**Material provided**
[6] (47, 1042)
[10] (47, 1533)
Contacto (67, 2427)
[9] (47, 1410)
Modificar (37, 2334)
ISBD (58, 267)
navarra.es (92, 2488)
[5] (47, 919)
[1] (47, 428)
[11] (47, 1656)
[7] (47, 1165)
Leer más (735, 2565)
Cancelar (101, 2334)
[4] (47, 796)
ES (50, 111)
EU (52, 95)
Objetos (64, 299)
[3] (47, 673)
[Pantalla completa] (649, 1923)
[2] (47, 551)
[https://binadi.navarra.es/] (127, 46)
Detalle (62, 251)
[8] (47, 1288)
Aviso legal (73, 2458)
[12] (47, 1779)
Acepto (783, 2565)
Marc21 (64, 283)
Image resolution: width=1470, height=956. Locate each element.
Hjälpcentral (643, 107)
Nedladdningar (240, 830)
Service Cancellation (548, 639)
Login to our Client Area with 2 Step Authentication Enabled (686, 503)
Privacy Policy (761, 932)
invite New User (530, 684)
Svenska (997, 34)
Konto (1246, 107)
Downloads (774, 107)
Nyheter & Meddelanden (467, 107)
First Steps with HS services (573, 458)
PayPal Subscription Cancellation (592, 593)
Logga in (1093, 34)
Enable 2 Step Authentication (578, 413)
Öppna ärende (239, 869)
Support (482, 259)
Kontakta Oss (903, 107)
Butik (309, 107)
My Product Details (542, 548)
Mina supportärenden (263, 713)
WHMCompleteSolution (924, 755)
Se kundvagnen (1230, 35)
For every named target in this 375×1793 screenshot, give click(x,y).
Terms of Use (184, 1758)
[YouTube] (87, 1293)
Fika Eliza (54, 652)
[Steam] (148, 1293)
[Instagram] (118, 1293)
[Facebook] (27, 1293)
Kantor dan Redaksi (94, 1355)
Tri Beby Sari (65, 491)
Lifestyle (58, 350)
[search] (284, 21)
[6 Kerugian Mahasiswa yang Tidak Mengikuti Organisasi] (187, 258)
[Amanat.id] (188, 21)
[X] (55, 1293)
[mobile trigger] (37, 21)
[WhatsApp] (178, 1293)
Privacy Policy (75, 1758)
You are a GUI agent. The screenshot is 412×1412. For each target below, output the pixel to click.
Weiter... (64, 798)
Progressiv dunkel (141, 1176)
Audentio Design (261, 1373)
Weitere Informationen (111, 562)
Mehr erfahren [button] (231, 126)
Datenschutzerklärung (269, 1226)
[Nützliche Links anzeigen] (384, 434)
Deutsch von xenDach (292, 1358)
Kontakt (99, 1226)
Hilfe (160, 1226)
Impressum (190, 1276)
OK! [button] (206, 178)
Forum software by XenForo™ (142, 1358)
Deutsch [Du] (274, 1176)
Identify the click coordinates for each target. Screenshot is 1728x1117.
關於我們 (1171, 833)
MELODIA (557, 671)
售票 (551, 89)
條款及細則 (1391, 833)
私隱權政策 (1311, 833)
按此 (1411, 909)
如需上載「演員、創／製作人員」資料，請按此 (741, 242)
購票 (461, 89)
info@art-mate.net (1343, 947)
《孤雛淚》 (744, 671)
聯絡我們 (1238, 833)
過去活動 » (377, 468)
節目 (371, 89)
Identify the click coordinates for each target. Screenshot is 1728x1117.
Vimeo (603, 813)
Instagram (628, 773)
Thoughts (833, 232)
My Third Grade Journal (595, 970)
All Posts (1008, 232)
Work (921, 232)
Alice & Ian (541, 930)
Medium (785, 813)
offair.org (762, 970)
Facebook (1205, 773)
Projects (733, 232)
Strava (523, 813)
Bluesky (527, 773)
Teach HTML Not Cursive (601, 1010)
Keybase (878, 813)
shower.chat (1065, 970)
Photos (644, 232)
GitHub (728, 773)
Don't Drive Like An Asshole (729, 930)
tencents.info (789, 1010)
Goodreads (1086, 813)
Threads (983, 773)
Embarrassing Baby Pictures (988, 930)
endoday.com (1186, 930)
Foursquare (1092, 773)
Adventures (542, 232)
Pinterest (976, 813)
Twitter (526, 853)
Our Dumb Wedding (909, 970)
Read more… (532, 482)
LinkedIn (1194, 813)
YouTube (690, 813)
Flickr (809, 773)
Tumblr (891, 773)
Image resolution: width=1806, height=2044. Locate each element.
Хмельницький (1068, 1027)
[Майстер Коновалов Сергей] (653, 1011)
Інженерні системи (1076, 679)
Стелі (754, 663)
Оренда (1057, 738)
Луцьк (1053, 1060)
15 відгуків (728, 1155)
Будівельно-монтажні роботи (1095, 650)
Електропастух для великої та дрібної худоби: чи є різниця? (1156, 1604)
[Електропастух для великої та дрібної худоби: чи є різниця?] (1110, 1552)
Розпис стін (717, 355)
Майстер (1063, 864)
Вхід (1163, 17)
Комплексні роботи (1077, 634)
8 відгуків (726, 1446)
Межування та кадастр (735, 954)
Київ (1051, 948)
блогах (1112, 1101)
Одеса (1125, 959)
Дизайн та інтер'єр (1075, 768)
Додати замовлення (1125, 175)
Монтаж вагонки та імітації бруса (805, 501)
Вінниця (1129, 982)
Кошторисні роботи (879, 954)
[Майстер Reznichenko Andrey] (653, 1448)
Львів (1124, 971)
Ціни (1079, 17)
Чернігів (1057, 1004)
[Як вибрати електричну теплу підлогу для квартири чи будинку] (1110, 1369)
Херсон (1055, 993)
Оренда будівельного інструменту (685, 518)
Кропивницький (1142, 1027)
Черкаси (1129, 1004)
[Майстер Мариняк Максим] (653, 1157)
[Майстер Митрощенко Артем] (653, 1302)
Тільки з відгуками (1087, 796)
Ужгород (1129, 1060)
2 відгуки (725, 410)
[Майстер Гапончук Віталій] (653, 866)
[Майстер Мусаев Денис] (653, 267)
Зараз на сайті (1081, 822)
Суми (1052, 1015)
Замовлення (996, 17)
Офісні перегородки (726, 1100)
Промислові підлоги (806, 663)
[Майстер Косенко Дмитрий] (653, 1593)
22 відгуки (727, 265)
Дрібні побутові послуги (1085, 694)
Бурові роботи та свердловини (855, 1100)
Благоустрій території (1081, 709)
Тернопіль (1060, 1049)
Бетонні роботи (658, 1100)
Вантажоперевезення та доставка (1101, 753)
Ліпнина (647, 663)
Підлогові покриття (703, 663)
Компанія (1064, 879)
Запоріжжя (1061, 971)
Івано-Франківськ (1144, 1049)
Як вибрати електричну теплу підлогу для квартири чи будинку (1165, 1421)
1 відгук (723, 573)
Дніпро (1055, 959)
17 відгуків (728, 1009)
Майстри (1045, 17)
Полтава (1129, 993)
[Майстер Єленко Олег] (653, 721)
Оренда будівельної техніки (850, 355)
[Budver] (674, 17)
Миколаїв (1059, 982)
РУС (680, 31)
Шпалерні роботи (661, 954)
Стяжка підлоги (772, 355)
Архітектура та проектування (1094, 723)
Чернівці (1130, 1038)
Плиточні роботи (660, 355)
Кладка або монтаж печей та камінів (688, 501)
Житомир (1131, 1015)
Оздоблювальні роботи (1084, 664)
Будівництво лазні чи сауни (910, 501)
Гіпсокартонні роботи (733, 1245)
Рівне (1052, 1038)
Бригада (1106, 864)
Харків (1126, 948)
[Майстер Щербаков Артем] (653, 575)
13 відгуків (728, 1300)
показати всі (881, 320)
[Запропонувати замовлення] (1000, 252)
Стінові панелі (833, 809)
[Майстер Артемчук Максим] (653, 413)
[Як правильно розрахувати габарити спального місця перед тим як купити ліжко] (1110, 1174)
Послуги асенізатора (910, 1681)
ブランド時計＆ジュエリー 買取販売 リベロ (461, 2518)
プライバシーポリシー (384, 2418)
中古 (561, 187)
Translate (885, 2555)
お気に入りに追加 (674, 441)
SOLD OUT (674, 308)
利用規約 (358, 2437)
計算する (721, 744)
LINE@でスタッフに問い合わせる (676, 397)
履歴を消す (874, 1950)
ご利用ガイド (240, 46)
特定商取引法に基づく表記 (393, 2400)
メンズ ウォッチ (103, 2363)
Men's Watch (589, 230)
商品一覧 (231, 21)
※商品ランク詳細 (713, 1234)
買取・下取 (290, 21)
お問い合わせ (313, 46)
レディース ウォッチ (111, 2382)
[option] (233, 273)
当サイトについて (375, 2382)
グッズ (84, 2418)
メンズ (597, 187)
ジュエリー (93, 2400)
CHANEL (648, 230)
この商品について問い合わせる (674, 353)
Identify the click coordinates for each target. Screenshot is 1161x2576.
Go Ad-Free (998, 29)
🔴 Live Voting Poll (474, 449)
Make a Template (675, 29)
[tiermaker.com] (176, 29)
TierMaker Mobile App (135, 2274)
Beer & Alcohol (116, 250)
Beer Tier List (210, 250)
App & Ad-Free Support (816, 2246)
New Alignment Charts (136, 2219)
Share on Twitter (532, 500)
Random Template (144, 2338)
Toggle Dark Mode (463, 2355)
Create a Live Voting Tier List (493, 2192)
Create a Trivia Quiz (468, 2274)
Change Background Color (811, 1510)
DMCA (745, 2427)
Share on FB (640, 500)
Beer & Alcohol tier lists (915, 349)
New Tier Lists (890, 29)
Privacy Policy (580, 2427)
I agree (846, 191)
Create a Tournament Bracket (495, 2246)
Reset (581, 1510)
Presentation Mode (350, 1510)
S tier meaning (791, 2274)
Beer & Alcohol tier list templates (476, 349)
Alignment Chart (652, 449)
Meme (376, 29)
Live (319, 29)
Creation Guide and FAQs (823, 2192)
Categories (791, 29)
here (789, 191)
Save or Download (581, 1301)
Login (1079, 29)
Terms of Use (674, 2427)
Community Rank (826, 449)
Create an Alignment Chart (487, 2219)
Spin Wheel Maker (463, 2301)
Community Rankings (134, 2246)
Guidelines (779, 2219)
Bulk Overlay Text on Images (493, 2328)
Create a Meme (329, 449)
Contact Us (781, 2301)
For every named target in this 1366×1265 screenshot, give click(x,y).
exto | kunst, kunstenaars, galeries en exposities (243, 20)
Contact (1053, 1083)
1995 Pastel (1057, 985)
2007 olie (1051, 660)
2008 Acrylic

**Exercise brief**
Only the lines above starting with the one with "Благоустрій території (1081, 709)" and going through the one with "Бригада (1106, 864)" are to be copied, word for word and with both ends kept.

**Exercise response**
Благоустрій території (1081, 709)
Тернопіль (1060, 1049)
Бетонні роботи (658, 1100)
Вантажоперевезення та доставка (1101, 753)
Ліпнина (647, 663)
Підлогові покриття (703, 663)
Компанія (1064, 879)
Запоріжжя (1061, 971)
Івано-Франківськ (1144, 1049)
Як вибрати електричну теплу підлогу для квартири чи будинку (1165, 1421)
1 відгук (723, 573)
Дніпро (1055, 959)
17 відгуків (728, 1009)
Майстри (1045, 17)
Полтава (1129, 993)
[Майстер Єленко Олег] (653, 721)
Оренда будівельної техніки (850, 355)
[Budver] (674, 17)
Миколаїв (1059, 982)
РУС (680, 31)
Шпалерні роботи (661, 954)
Стяжка підлоги (772, 355)
Архітектура та проектування (1094, 723)
Чернівці (1130, 1038)
Плиточні роботи (660, 355)
Кладка або монтаж печей та камінів (688, 501)
Житомир (1131, 1015)
Оздоблювальні роботи (1084, 664)
Будівництво лазні чи сауни (910, 501)
Гіпсокартонні роботи (733, 1245)
Рівне (1052, 1038)
Бригада (1106, 864)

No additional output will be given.